ビジネスわかったランド (経営・社長)

会社との取引

会社所有地等の役員貸与への課税関係は
 会社所有地の貸与については、徴収すべき金額と実際に受け取った金額との差額が、経済的利益として役員給与と認定される。

賃料が世間相場より低いと、差額は給与に
会社が役員に会社所有の不動産を貸し付ける場合には、取締役会、または株主総会の承認を必要とする。また、会社が徴収すべき地代家賃は通常、第三者に貸すときの地代家賃とされる。
法人税法上、世間相場の賃料を徴収しなければ、徴収すべき金額と実際に受け取った額との差額は、会社が役員に給与を支給したものとみなされる。

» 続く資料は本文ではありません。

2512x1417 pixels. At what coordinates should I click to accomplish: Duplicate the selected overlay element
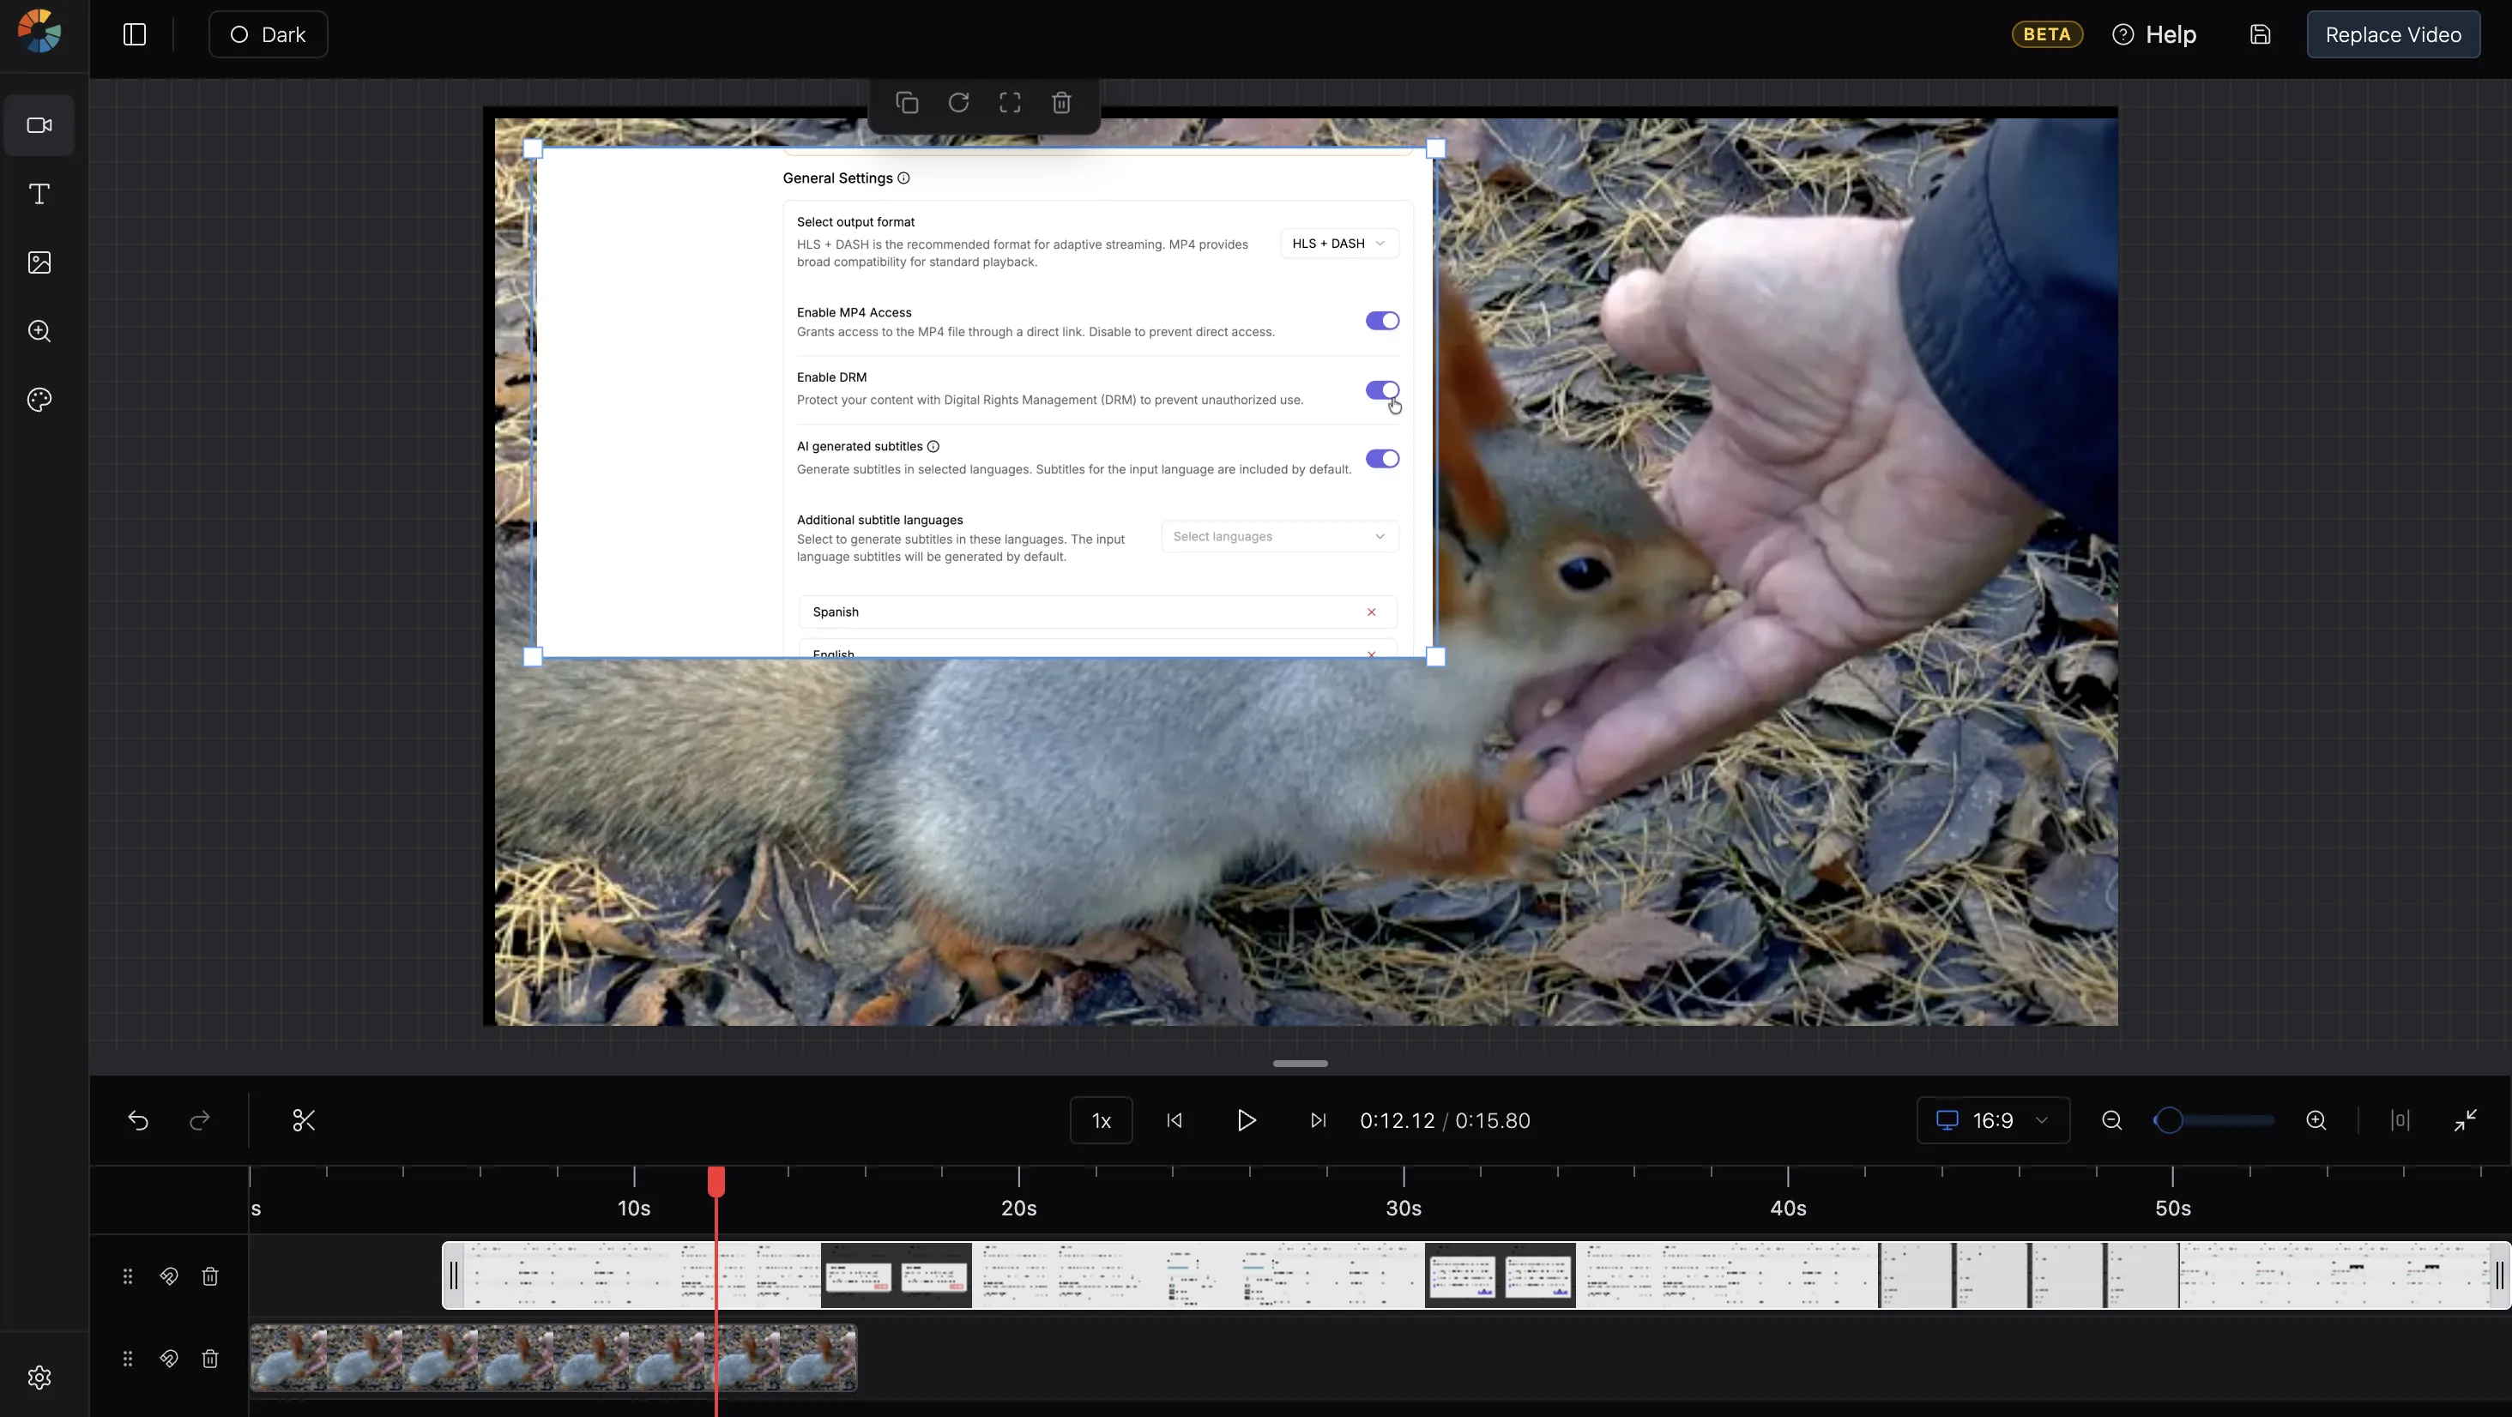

たとえば、会社が役員に会社所有地を無償もしくは低い地代で貸し、役員がそこにビルを建て第三者に貸したような場合や、会社所有のビルの一角に役員が店舗を借りたような場合、賃貸ビルや店舗経営は、地代が低いぶん採算がよいはずである。これは、会社利益の犠牲により、役員にそれだけの経済的利益を与えたものとされ、役員への給与とされる。
経済的利益を含む役員給与は、定期同額給与、事前確定届出給与、利益連動給与に該当しなければ、損金不算入となる。

借地権取引の慣行のある地域は税務署長に届出が必要
なお、借地権取引の慣行のある地域で、前述のような条件で貸す場合に、通常収受すべき権利金や地代を受け取らないときには、「土地の無償返還に関する届出書」を税務署長に提出しなければ「通常収受すべき権利金」と実際の権利金の差額が、役員への給与と認定される。

著者
中村 敏彦(公認会計士・税理士)
監修
税理士法人A.Iブレイン
2013年3月末現在の法令等に基づいています。